KIP core is a hardware generator that provides custom synthesizable execution kernel constructed in accordance to certain microarchitectural template. Each KIP core offers hardware description within custom computational model inferred from computational process organization inside hardware microarchitecture, applies microarchitecture-aware optimizations, and generates design specifications in standard RTL/HLS form.

KIP core's computational model is intended to include:

• data types with pre-defined order of initialization, assignment, and transfer of values;
• auto-generated data structures and API for flow control, scheduling, communication, and synchronization "services" of the microarchitecture;
• "microarchitecture-level" event model and handler procedures selectively exposed for behavioral-style programming of custom application functions and mechanisms.

Compared to other hardware generation frameworks, ActiveCore is constructed according to the following principles:

• Dynamic generation of all hardware-related content, including data instances, structures, dimensions, expressions, procedural blocks, etc;
• Decoupling generation logic from certain programming styles (e.g. functional one). ActiveCore relies on basic object-oriented capabilities, however, you can use any paradigm in your generators;
• Reusing generic AST constructor/container of behavioral HW specifications (see hwast) for various KIP cores, with its content being fully accessible for analysis and manipulation.

The ultimate goal of the project is to provide top-down methodology and reusable components for explicit allocation of intermediate “microarchitectural middleware” design level for complex hardware.
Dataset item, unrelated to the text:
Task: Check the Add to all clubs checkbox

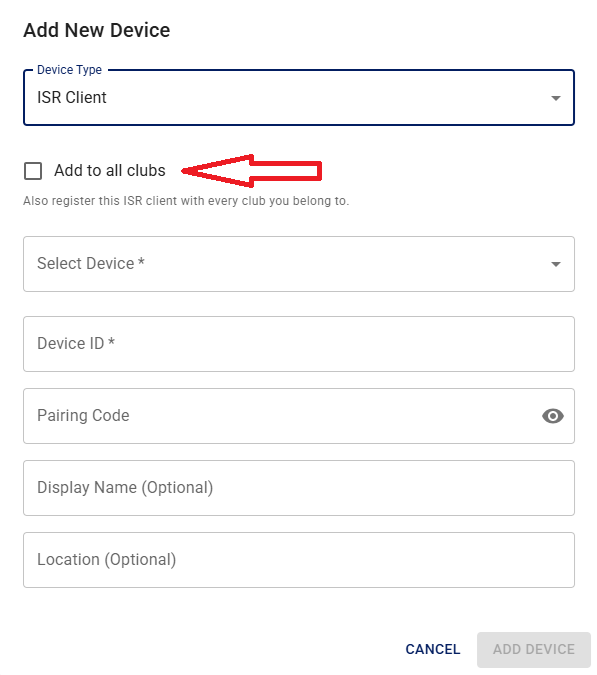Action: 33,171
This design level (inspired by OS, VM, and various middleware in software stacks) decouples application-related logic from selected management mechanisms of hardware microarchitectures, addressing:

• rapid design of functionally differentianted IP blocks with common microarchitectural mechanisms;
• diversification of responsibility and competence of IP engineers: implementation of engines offering key microarchitectural mechanisms can be charged to the core of leading expert engineers, while developers of final designs can focus solely on application-specific functionality;
• facilitating IP design centers to package, reuse and deliver basis for semi-custom IP cores, enabling seamless reuse of microarchitectural competence for unique, highly specialized designs.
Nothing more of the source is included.